ImpactAlpha, March 4 — New Orleans-based Advantage Capital seeks out businesses in underserved communities, in part because that’s where subsidies are available under programs such as New Markets Tax Credits, Low-Income Housing Tax Credits and the Department of Agriculture’s Rural Business Investment Program.
Moore is the firm’s chief impact officer and its only Black woman partner. Following the murder of George Floyd in 2020, Moore pushed the firm to adopt an explicit racial lens. “I knew we needed to continue to deploy capital to businesses in capital-starved markets, but with a laser focus on supporting minority-owned businesses, to provide them with flexible financing solutions to support growth and create wealth and minority communities,” she told ImpactAlpha.
Moore says she tapped her inner social scientist when she joined Advantage in 2017, after spending 16 years on the firm’s board. She had been president of Urban Strategies, a national nonprofit housing developer, a member of the late Missouri Gov. Mel Carnahan’s cabinet and an administrative judge with the U.S. Equal Employment Opportunity Commission.

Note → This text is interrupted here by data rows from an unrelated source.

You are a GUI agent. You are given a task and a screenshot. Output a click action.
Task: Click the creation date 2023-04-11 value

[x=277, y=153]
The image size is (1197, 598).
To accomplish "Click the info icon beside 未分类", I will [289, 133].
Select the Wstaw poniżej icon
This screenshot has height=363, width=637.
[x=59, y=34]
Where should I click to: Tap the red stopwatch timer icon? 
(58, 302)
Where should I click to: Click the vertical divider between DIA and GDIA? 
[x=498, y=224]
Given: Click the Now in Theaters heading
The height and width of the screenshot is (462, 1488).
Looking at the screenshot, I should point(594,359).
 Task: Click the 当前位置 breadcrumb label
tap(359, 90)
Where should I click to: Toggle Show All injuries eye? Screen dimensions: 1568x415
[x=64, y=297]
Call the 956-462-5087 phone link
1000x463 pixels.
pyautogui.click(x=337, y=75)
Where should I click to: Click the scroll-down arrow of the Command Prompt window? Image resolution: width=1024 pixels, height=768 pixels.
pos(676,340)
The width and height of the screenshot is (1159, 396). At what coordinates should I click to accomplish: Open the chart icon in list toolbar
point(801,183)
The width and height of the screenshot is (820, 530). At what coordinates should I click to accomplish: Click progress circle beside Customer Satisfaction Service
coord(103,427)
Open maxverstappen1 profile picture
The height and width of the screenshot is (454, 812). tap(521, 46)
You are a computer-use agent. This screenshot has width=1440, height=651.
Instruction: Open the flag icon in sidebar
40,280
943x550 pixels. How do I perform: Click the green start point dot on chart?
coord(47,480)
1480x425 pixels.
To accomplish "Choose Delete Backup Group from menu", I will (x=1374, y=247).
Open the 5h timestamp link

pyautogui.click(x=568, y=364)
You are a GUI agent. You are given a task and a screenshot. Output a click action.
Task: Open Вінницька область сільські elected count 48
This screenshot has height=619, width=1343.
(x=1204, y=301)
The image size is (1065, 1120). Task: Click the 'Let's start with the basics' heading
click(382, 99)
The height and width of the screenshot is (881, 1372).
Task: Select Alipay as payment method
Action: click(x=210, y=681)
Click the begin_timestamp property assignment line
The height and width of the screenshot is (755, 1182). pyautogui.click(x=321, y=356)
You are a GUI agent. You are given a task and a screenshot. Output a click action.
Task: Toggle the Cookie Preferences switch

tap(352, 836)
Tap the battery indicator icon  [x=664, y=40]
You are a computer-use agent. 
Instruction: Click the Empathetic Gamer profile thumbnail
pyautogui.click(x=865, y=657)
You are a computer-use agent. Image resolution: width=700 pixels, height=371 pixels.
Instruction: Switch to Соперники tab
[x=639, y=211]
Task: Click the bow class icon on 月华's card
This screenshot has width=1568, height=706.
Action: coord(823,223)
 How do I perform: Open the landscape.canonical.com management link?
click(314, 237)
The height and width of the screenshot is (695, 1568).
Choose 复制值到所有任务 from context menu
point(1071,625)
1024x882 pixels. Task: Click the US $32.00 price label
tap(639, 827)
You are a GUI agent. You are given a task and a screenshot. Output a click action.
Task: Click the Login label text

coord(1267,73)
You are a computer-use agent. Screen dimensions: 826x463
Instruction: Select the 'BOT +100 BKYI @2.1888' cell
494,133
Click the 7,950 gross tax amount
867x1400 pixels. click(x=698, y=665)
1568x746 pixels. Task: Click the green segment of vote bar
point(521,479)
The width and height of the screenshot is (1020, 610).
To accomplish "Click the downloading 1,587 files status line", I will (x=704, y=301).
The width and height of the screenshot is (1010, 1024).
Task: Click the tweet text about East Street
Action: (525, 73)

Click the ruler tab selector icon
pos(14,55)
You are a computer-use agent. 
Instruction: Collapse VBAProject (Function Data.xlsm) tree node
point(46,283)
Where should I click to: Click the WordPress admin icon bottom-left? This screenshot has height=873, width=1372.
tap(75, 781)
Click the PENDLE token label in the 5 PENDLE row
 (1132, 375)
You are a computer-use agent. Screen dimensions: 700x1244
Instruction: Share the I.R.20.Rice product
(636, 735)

At Advantage, Moore built out an impact team and infused an impact perspective in the firm’s investment committee, due diligence and deal structuring. Moore secured commitments from U.S. Bank, Truist Bank, Midwest Bank and Southern Bancorp for the Empower the Change Fund, a planned $200 million initiative to back dozens of ‘growth-ready’ Black and brown-led businesses in overlooked markets across the U.S.
“I told the team we needed to go out of the box with a group of partners that would catch the investing and impact communities’ attention,” she says. The game plan is to help entrepreneurs of color scale their businesses and create good jobs in their communities. “We’re talking about investing in companies that, with our investment capital and support, will intentionally look to grow the wage base.”